A new and originally unplanned role for RAEME was provision of technical assistance in the civic action tasks which the force undertook. In every town, village and hamlet, work to improve the life pattern of the population was a feature

  • wells were bored,
  • school-rooms built and equipped
  • playgrounds made for the children,
  • hospital facilities developed and built,
  • carts and bicycles repaired.

Most of this was done by Sapper teams but the special skills of EME were continuously in use and, throughout the Province, the red, yellow and blue of the Corps still appears on many fabricated structures particularly school ground equipment; welders and welding equipment were the most exercised, but many individuals were able to make special contributions.

Probably the most singular EME characteristic developed in this campaign was the settling of field units into static accommodation, with the need to retain only a fraction of the mobility which would be their normal attribute. This was an anachronistic situation: combat arms of the highest mobility, flexibly employing the latest surface and aerial means of deployment, carried out much unit maintenance and received direct support from efficiently organized static bases. Future thinking in the Australian Army will be coloured by this: we in RAEME must remain aware of the other, more mobile, demands which will probably confront us in the future.
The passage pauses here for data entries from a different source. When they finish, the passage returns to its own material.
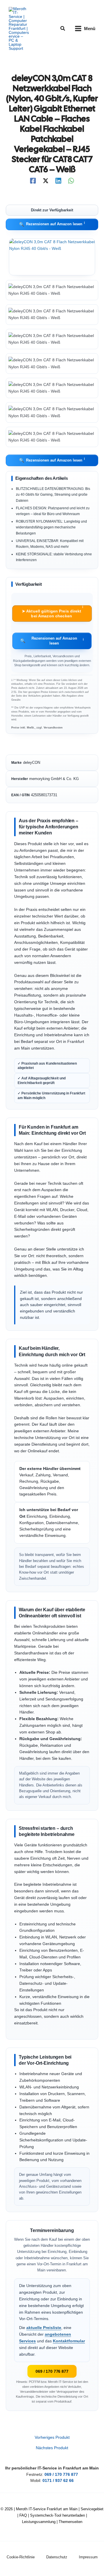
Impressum (88, 2557)
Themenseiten (70, 2522)
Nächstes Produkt (52, 2448)
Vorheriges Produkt (52, 2438)
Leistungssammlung (38, 2522)
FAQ (23, 2515)
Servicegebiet (92, 2509)
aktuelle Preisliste (43, 2328)
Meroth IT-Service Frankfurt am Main (46, 2509)
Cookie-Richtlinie (21, 2557)
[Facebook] (33, 181)
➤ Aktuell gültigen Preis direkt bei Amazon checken (52, 611)
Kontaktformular (69, 2341)
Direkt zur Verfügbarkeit (52, 210)
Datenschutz (56, 2557)
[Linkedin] (58, 181)
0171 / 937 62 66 (58, 2480)
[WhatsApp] (71, 181)
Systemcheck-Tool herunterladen (57, 2515)
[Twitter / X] (46, 181)
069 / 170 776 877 (52, 2371)
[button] (63, 28)
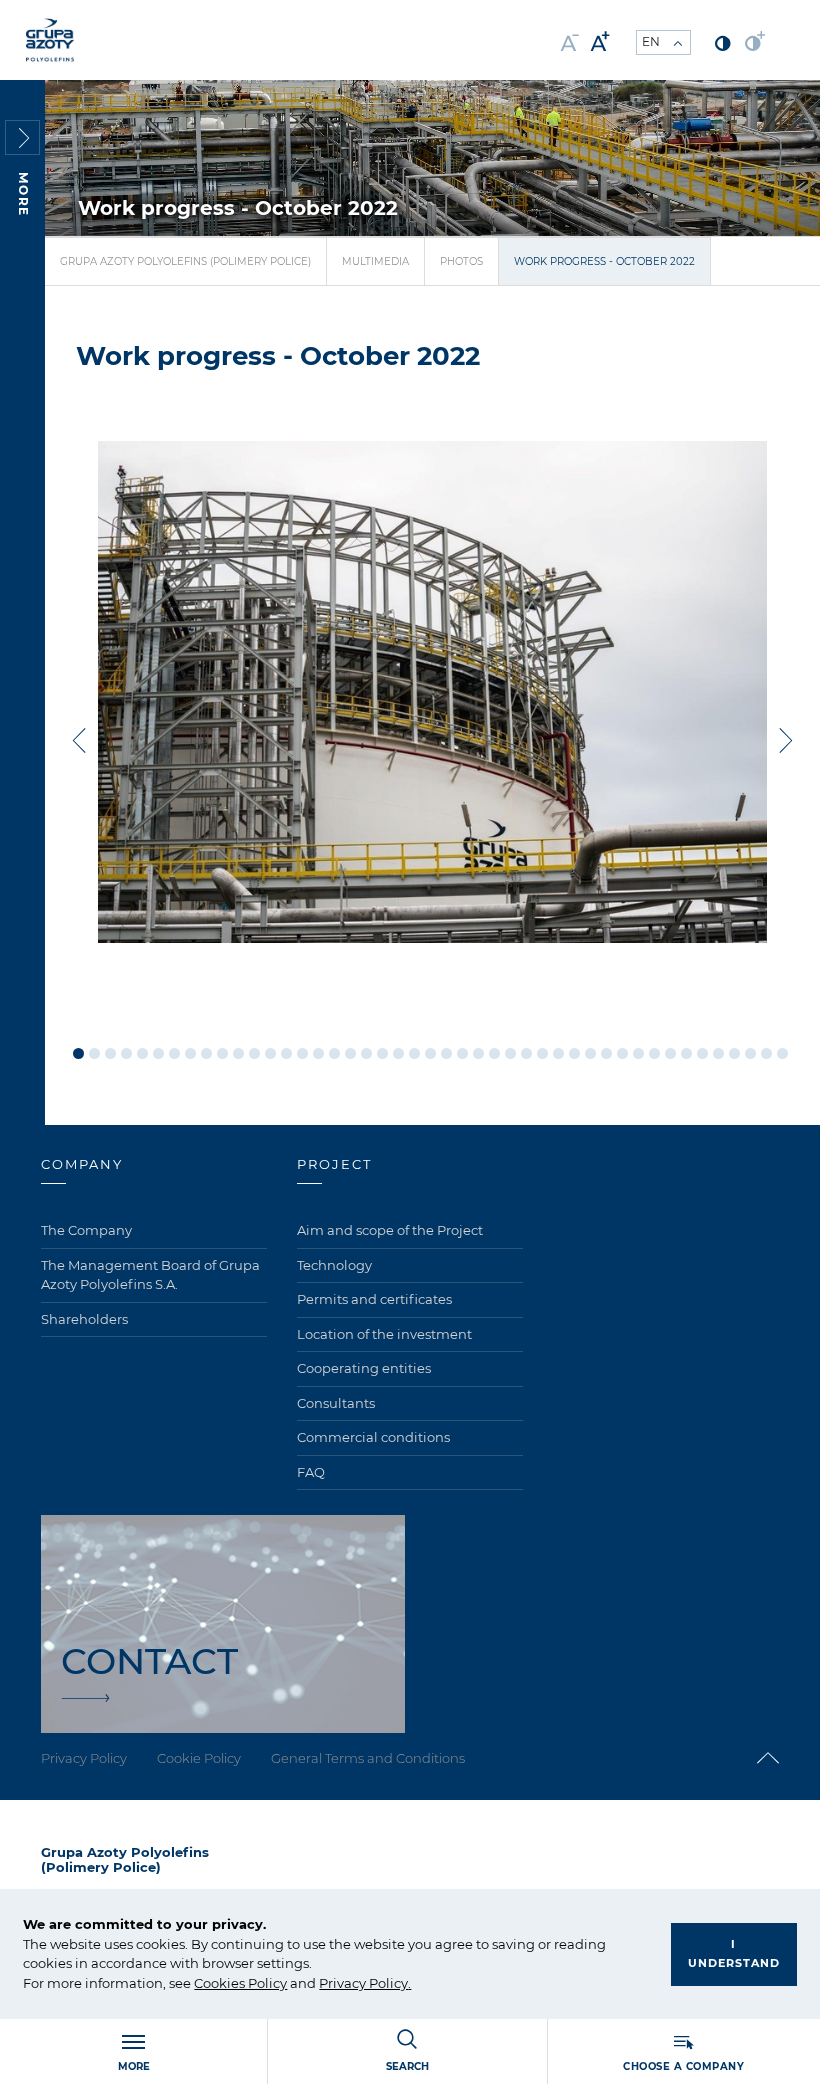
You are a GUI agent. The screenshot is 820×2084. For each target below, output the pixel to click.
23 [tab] (430, 1053)
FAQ (311, 1472)
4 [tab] (126, 1053)
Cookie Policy (199, 1758)
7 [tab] (174, 1053)
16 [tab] (318, 1053)
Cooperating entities (364, 1368)
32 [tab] (574, 1053)
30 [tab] (542, 1053)
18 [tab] (350, 1053)
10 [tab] (222, 1053)
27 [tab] (494, 1053)
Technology (334, 1265)
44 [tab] (766, 1053)
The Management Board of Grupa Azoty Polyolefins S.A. (150, 1275)
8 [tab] (190, 1053)
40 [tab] (702, 1053)
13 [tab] (270, 1053)
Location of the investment (384, 1334)
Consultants (336, 1403)
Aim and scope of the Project (390, 1230)
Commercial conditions (373, 1437)
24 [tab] (446, 1053)
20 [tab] (382, 1053)
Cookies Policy (240, 1983)
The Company (86, 1230)
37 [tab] (654, 1053)
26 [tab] (478, 1053)
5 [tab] (142, 1053)
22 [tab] (414, 1053)
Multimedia (375, 261)
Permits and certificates (374, 1299)
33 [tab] (590, 1053)
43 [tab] (750, 1053)
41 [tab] (718, 1053)
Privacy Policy (363, 1983)
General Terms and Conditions (368, 1758)
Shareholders (84, 1319)
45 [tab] (782, 1053)
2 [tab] (94, 1053)
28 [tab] (510, 1053)
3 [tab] (110, 1053)
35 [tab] (622, 1053)
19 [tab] (366, 1053)
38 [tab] (670, 1053)
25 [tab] (462, 1053)
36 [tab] (638, 1053)
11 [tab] (238, 1053)
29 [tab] (526, 1053)
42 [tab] (734, 1053)
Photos (461, 261)
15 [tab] (302, 1053)
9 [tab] (206, 1053)
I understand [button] (734, 1954)
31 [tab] (558, 1053)
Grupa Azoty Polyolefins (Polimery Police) (185, 261)
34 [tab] (606, 1053)
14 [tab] (286, 1053)
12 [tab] (254, 1053)
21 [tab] (398, 1053)
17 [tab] (334, 1053)
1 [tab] (78, 1053)
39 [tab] (686, 1053)
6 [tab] (158, 1053)
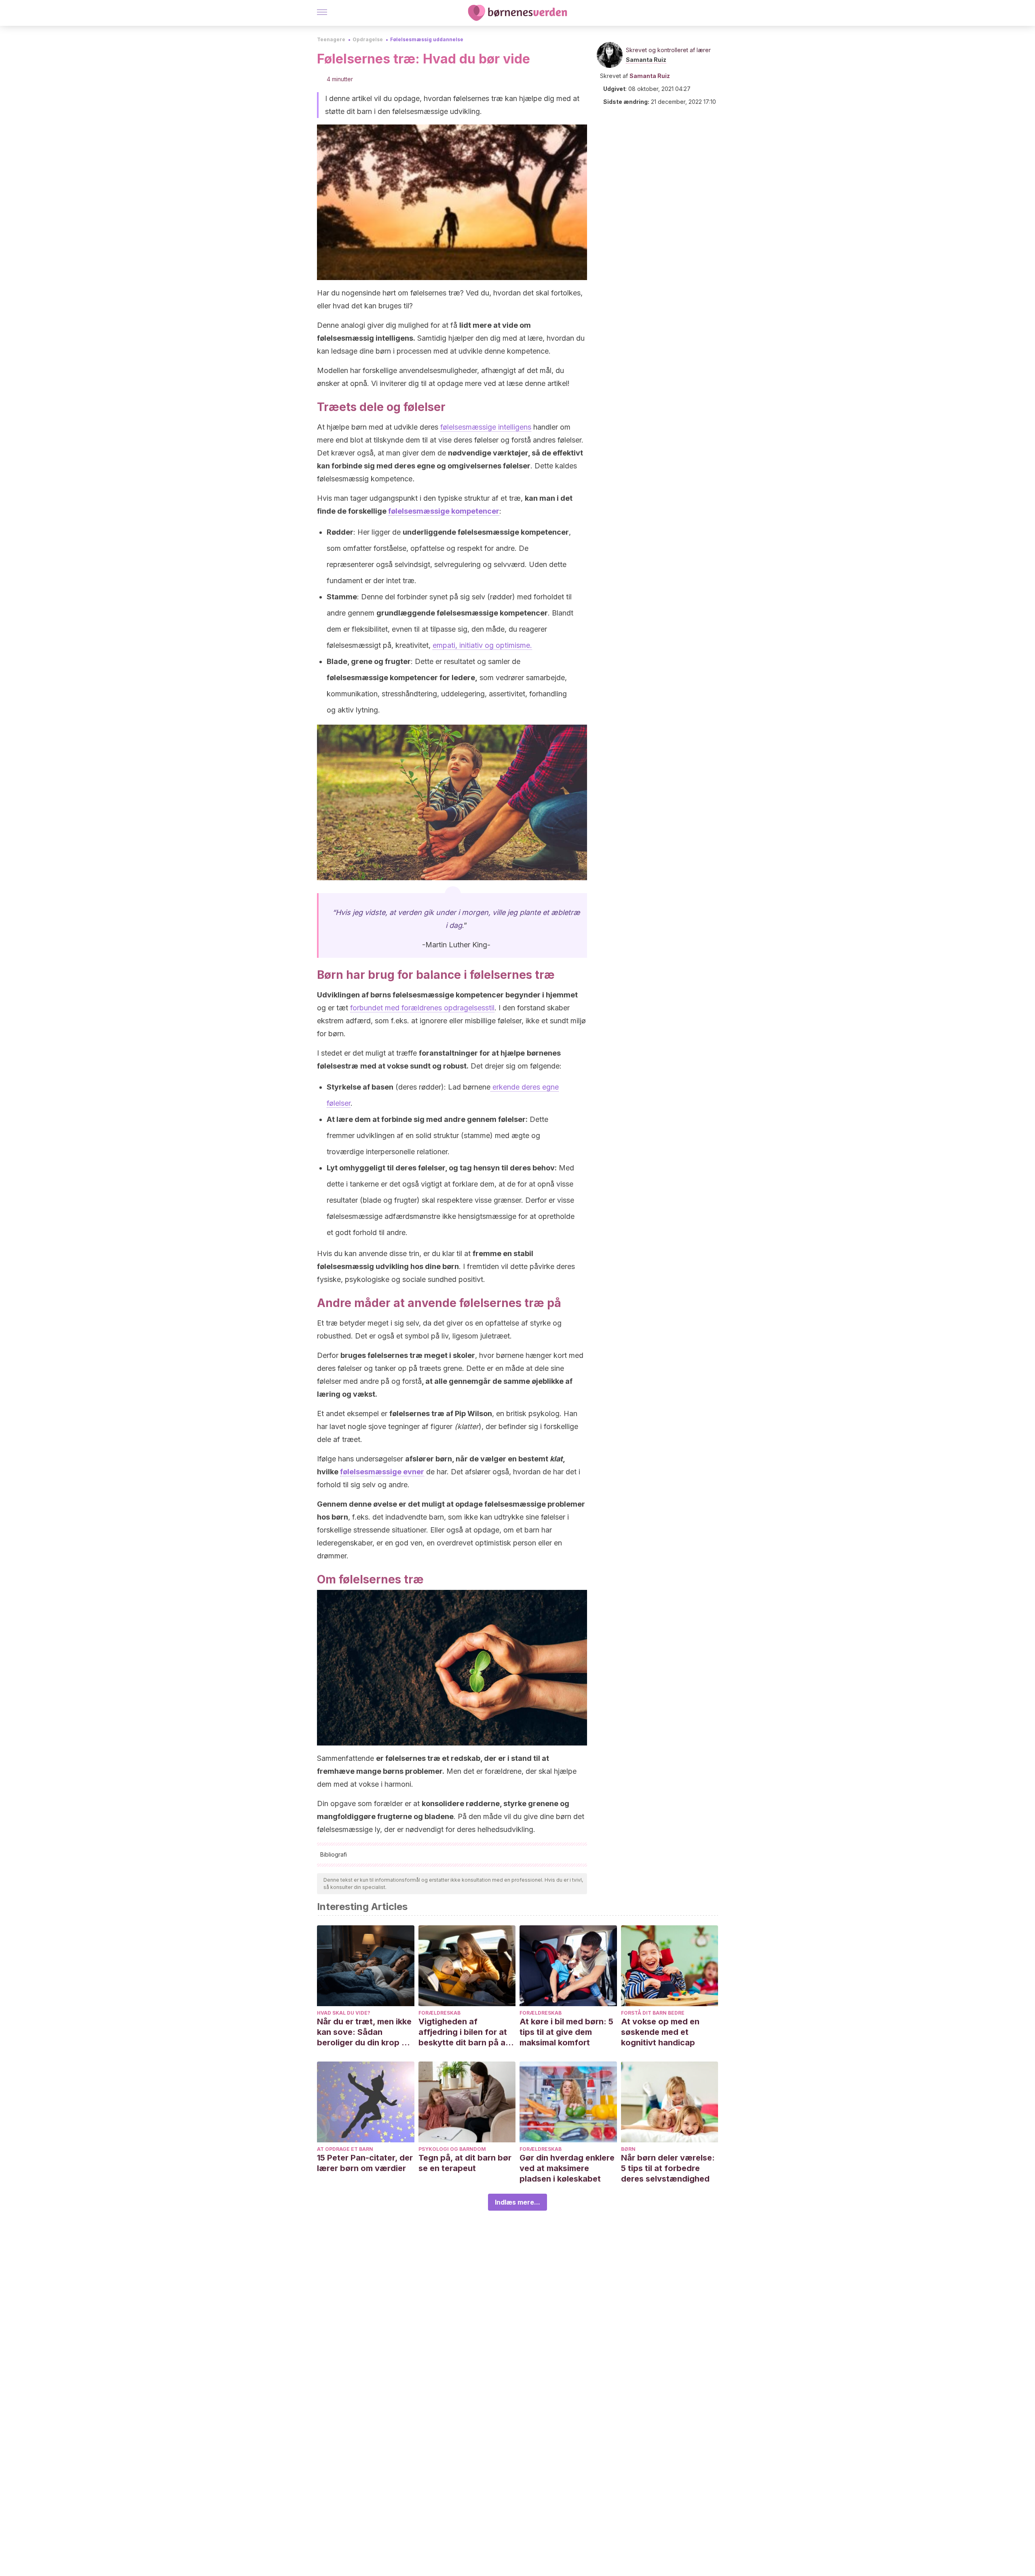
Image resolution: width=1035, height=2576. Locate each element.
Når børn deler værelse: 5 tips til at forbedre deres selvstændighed (668, 2168)
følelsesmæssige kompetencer (443, 511)
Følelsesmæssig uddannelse (426, 39)
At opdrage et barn (345, 2149)
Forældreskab (439, 2013)
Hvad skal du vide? (343, 2013)
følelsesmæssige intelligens (485, 427)
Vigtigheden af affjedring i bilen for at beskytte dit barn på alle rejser (466, 2032)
Brief mention has been made of the introduction of National Service for the Australian Army. RAEME finds about a quarter of its strength from this source: a number of junior officers, many of them qualified engineers, and the remainder mostly rank and file. In Australian Force Vietnam, a somewhat higher percentage of RAEME members were national servicemen, mostly journeymen tradesmen whose task in the Army was to fill this role. There is no distinction between regular and national servicemen, all fitting into the team and playing their respective parts with vigour and good sense; the skills brought by these men from the civil sector are readily adapted to their Army work, some of course, in cases such as A vehicle mechanics or gun fitters, requiring equipment training on short courses at the RAEME Training Centre.

Last Words

He would be arrogant who claimed that there is no scope for improvement of the EME approach to equipment maintenance. But the record of support, at all levels within the Force and from the mainland base, given to a difficult operation by the Corps, speaks strongly for the wide-ranging and penetrating engineering organization which it embraces.